やはりその間、聖女様の言葉は少なかった。
「それではイングリッド様、気を付けてお帰りください」
騎士団のダンジョンを覆っていた結界は既に解かれ、その騎士団とギルドの双方が面倒事を起こさないように解散させた後に最後に残った聖女様を送り出す。

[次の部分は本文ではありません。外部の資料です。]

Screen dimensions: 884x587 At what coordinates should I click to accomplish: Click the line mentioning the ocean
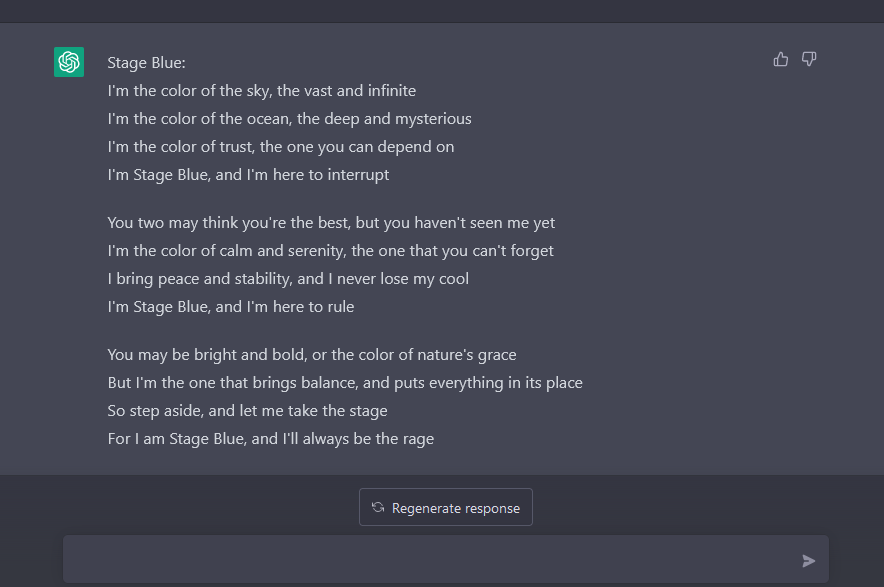(289, 119)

彼女はずっと難しい顔をしていたけど今日の出来事を考えればしょうがない。
話自体は丸く収まったんだけどね。
彼女個人として納得できない部分があったことは想像できる。
ついでだし、もうひとつ付け加えさせてもらおうかな。
これからは聖女様と話す機会も減るので、最後に伝えておくべきことがあった。
「そういえばもう一つ、お伝えしておくべきことがありました」
「なんでしょう?」
「私はやはり、貴女と同じ神を信じることは難しいようです」
これは教会の人間にとっては喧嘩を売っていると取られてもおかしくはない台詞。
それでも彼女は冷静に問い返す。
「理由をお聞かせいただいてもよろしいですか?」
「ええ、教会の教えは社会生活を円滑なものとし、人を幸福にするためにあるものだと考えます。実際にそれに救われている民は多いでしょう。ですが私は既に幸福ですし、それ以上に他者との関りも必要ありませんので」
もちろんダンジョンを運営するうえで、教会の教えを知っておくことは役に立つだろう。
だが俺個人としてはそれを必要とは感じなかった。
そもそも俺はルビィがいればそれで十二分なのだから。
「わかりました」
俺の言葉に聖女様が頷く。
「ですがそれは、今現在はということですね」
そして彼女の答えは、俺の想像していたものとは別のものだった。
「神の教えとは真に辛い状況に立たされた時に必要なものです。それに苦しんでいる者に手を差し伸べるのも神の教えの一つです。ですから私は迷宮主様が苦境に立たされた時に手を差し伸べられればと思います」
真っ直ぐとこちらを見つめる彼女の言葉は慈悲の心に溢れていると同時に、教会の教えを説く聖女としての強かさも垣間見える。
「そうですか。わかりました」
そうなることはきっとないだろうと今の俺は思うけれど、実際に未来のことはどうなるかわからない。
ならば今ここで彼女を否定する必要もないだろう。
俺の答えを聞いて、聖女様は先程までの真剣な眼差しから一転破顔して付け加える。
「もちろん、迷宮主様の苦境を望んでいる訳ではありませんよ?」
「それはわかっていますよ」
笑いかける彼女の言葉に、俺は聖女という役割と務める彼女の強さを見た気がした。